1. a type named ContactInfo
2. a struct named contactInfo

Notice the difference of the c and C !

In your code you are using a mixed combination of both, which is allowed (although confusing IMHO).

If you use the struct variant you need to explicitly use struct contactInfo . For the other variant ( ContactInfo ) you must to omit the struct part as it is part of the type definition alteady.

So be careful with both different definitions of your structure. Best would be to only use either one of the variants.

---

I do not have Visual Studio at hand, but the following (corrected) code compiles with gcc properly without any warnings:

#include<stdlib.h>

typedef struct contactInfo
{
    int number;
    char id;
}ContactInfo;


void main()
{
    ContactInfo nom,*ptr;
    ptr=malloc(2*sizeof(ContactInfo));    
}

(I left out the not so interesting/unmodified parts of the code)

Answer 2

This:

ptr=(contactInfo*)malloc(2*sizeof(contactInfo));

is wrong, there's no type called contactInfo .

There's a struct contactInfo , which is typedef :d as ContactInfo . C is case-sensitive (and you must include the struct unlike how it works in C++).

Also note that the quoted line is better written as:

ptr = malloc(2 * sizeof *ptr);

Since casting the return value of malloc() is a bad idea in C , I removed the cast. Also, repeating the type is a bad idea since it makes the risk of introducing error greater, so I removed that as well.

Note that sizeof *ptr means "the size of the the type that ptr points at" and is a very handy thing.

Answer 3

Replace

ptr=(contactInfo*)malloc(2*sizeof(contactInfo));

with

ptr=malloc(2*sizeof(struct contactInfo));

Answer 4

C is a case sensitive language.

ptr=(contactInfo)malloc(2*sizeof(contactInfo));

which should be:

ptr=malloc(2*sizeof(ContactInfo));

Answer 5

    struct contactInfo nom,*ptr;
    ptr=(contactInfo*)malloc(2*sizeof(contactInfo));

Since you have defined a typedef, the first statement above can be written as below, though what you have written is also correct but that does not effectively use the typedef you defined.

  ContactInfo nom,*ptr;

Also, since C is case sensitive language,use as you defined in typedef. Capitalise C in contactinfo

The typecasting you are doing should not be done and considered to be a bad practise. As void * is automatically and safely promoted to any other pointer type in this case of malloc .

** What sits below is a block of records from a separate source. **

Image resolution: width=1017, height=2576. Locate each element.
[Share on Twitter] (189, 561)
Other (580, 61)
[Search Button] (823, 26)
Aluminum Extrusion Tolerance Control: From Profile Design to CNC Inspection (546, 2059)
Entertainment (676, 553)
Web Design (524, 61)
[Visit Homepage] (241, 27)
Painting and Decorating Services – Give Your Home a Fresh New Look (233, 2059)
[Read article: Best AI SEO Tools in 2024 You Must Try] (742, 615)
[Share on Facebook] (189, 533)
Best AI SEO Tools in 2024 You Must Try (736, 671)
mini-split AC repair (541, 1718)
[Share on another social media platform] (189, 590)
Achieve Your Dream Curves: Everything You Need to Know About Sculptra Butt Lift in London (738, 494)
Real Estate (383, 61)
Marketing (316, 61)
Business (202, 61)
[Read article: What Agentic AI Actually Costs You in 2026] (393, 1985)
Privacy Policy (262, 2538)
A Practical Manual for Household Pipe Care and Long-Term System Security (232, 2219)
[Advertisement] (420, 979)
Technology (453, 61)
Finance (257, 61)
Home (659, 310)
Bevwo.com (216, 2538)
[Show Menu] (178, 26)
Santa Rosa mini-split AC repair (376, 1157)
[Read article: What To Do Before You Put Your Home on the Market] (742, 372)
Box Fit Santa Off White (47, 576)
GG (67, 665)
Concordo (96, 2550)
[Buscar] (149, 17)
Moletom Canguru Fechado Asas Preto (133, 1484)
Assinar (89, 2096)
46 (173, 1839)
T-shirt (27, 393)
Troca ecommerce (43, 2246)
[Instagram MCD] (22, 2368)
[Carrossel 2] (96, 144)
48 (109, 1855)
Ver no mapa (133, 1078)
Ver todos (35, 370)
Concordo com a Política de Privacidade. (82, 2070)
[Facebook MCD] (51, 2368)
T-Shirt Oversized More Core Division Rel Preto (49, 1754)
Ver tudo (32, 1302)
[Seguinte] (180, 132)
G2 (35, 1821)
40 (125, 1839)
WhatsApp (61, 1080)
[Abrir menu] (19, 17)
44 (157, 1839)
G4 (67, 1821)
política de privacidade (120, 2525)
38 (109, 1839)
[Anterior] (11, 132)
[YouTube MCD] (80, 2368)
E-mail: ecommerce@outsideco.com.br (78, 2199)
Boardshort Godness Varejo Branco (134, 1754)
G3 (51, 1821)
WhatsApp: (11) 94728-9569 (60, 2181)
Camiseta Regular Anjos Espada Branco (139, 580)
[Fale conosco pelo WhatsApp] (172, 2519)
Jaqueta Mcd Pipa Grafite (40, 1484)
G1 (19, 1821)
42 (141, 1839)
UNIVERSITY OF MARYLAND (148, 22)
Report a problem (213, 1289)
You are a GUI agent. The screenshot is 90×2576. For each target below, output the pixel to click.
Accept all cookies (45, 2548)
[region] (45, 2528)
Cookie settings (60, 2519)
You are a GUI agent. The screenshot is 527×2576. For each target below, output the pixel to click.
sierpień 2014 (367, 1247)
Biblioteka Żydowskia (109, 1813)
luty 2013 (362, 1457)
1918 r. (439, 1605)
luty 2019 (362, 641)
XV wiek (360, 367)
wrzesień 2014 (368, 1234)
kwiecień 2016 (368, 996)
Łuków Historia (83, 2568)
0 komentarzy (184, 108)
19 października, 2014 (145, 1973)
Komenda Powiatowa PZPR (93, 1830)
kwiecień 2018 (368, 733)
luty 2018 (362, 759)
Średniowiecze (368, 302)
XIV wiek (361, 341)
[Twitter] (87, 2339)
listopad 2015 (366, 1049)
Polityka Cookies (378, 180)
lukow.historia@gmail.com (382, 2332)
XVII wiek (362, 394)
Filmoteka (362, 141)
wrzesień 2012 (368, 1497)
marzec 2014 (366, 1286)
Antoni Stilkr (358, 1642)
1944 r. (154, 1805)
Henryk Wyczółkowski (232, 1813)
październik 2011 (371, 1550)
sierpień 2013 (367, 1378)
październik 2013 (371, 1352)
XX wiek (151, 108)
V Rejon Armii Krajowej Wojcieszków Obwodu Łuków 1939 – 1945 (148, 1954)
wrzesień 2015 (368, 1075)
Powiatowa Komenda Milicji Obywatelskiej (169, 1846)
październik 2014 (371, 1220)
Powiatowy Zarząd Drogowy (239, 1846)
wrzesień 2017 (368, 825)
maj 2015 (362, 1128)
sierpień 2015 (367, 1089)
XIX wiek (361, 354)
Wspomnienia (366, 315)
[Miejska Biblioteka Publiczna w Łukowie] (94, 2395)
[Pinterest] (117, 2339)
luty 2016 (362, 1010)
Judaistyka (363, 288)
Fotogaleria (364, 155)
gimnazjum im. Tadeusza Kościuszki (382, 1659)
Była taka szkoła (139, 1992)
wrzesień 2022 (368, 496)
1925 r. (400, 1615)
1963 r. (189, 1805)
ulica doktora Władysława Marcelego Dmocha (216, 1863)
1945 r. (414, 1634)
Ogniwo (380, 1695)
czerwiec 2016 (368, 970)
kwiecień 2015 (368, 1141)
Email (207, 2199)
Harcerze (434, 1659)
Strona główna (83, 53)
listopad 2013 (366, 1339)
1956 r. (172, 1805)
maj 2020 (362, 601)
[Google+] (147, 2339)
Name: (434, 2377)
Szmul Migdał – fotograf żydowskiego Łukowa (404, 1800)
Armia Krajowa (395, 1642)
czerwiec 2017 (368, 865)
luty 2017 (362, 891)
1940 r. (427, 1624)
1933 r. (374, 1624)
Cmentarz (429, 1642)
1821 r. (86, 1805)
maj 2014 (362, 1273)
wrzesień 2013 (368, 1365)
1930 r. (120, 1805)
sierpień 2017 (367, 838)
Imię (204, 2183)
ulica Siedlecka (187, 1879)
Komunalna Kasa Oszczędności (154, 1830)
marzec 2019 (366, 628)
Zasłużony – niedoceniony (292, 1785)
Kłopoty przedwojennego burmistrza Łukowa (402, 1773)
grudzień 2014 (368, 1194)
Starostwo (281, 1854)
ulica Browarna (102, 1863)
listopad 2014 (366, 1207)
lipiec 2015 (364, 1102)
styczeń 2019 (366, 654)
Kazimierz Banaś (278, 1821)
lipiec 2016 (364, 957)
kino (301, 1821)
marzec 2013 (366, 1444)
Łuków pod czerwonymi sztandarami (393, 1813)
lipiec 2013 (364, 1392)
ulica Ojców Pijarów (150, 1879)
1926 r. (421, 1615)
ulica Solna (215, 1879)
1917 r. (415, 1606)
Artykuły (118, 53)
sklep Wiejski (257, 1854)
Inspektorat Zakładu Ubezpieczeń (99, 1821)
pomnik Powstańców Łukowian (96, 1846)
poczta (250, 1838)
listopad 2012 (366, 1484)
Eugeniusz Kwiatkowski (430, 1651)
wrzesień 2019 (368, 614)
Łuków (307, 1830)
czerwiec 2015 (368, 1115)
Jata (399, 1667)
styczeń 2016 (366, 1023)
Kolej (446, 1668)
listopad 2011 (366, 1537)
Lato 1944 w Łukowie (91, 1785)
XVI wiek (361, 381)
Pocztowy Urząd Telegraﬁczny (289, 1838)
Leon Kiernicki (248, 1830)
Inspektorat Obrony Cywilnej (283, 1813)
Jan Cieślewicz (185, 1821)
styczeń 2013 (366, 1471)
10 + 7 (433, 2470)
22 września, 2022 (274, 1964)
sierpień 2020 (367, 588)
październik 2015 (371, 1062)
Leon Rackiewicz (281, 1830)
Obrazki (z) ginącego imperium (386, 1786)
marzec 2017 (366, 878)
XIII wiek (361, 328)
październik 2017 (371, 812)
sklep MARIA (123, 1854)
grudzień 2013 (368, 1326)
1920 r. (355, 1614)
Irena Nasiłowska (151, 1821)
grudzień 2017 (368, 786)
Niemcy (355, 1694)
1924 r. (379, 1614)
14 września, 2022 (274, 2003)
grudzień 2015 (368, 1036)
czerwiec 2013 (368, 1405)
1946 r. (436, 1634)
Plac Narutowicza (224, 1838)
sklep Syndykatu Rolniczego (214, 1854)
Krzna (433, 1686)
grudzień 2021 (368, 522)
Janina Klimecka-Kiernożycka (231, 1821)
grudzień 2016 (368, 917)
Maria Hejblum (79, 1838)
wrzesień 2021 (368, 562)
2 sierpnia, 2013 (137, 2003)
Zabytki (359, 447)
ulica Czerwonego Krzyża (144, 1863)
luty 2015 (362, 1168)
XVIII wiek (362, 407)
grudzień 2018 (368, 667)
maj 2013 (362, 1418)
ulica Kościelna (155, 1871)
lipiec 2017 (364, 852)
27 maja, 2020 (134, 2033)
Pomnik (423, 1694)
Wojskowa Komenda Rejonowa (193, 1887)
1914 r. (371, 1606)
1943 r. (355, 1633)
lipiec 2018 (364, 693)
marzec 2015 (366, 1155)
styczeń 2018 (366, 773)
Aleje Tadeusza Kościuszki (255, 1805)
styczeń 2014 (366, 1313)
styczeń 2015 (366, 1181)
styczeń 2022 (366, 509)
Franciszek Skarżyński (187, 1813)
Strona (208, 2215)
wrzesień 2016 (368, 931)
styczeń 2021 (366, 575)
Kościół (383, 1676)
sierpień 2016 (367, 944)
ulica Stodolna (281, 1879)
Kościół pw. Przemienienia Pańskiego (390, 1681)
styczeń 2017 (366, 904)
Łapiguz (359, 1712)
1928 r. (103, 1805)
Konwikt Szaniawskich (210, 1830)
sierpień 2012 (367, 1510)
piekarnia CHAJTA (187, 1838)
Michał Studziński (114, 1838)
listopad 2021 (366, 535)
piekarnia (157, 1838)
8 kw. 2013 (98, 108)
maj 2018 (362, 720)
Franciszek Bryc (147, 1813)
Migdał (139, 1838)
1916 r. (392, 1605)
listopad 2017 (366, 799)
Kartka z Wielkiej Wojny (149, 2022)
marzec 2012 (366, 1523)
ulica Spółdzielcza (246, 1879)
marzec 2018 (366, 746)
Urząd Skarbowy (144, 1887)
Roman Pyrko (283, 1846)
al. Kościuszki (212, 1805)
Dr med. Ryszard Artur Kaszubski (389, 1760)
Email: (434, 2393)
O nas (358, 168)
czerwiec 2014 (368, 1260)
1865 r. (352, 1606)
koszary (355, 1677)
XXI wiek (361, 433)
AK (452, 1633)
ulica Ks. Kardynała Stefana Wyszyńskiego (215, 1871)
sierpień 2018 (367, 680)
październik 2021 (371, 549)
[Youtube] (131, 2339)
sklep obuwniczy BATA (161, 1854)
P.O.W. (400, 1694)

ptr=malloc(2*sizeof(ContactInfo));

Answer 6

struct contactInfo nom,*ptr;
ptr=(contactInfo*)malloc(2*sizeof(contactInfo));

here you are using contactInfo to typcast where as it should be struct contactInfo. and as you have typedef it into ContactInfo you can use that also.

    struct contactInfo nom,*ptr;
    ptr=(ContactInfo*)malloc(2*sizeof(ContactInfo));